Text
Unlike Lady Medway, her goodness carries no obvious undertones of rage. (On the other hand, as we shall see, Sidney resembles her dramatic successor in finally establishing virtue as power.) Her utter submissiveness to the will of her mother, whose intellectual and moral inadequacies she clearly sees, prevents her marriage to Faulkland, the admirable man she loves, who also loves her. (Her mother objects to the marriage because she thinks Faulkland the unfeeling seducer of another innocent
girl.)
Sidney's compliant silence, the conspicuous sign of her refusal of overt agency, results mainly in unhappiness. She does not tell Mr.

Directive 1
In the rows, change every "Privacy Policy" to "Privacy Notice" in the part that opens with the line containing "Calling US Shoppers, receive" and runs through the last row, leaving all else unchanged. Return only those lines, without the pictures.

Supplied entries
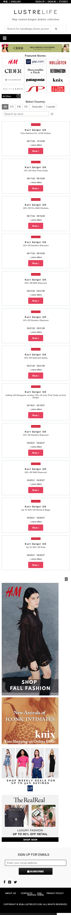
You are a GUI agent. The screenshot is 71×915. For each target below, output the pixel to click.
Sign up (39, 1)
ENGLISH (16, 1)
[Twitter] (15, 881)
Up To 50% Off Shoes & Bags (35, 509)
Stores (63, 1)
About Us (10, 893)
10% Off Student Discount (36, 245)
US (12, 106)
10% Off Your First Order (36, 170)
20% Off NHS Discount (36, 282)
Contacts (26, 893)
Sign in (52, 1)
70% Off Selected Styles (36, 357)
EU (26, 106)
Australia (37, 106)
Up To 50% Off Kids (35, 547)
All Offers (7, 96)
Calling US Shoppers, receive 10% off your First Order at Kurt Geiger (35, 396)
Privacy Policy (55, 893)
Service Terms (35, 895)
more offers (36, 144)
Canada (50, 106)
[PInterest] (9, 881)
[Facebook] (4, 881)
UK (19, 106)
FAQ (39, 893)
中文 (5, 1)
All (5, 106)
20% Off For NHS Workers (35, 208)
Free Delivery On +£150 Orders (36, 133)
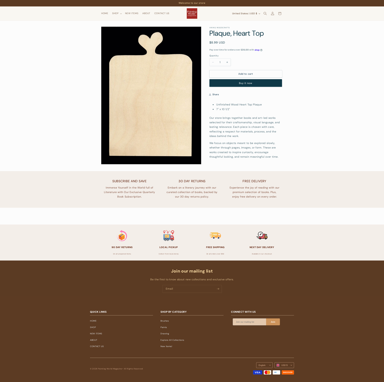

Directive 2
Transcribe the part of the passage on Sidney that opens with the words "Unlike Lady Medway, her" and closes with "not tell Mr.".

Complete response 1
Calling US Shoppers, receive 10% off your First Order at Kurt Geiger (35, 396)
Privacy Notice (55, 893)
Service Terms (35, 895)
more offers (36, 144)
Canada (50, 106)
[PInterest] (9, 881)
[Facebook] (4, 881)
UK (19, 106)
FAQ (39, 893)
中文 (5, 1)
All (5, 106)
20% Off For NHS Workers (35, 208)
Free Delivery On +£150 Orders (36, 133)

Complete response 2
Unlike Lady Medway, her goodness carries no obvious undertones of rage. (On the other hand, as we shall see, Sidney resembles her dramatic successor in finally establishing virtue as power.) Her utter submissiveness to the will of her mother, whose intellectual and moral inadequacies she clearly sees, prevents her marriage to Faulkland, the admirable man she loves, who also loves her. (Her mother objects to the marriage because she thinks Faulkland the unfeeling seducer of another innocent
girl.)
Sidney's compliant silence, the conspicuous sign of her refusal of overt agency, results mainly in unhappiness. She does not tell Mr.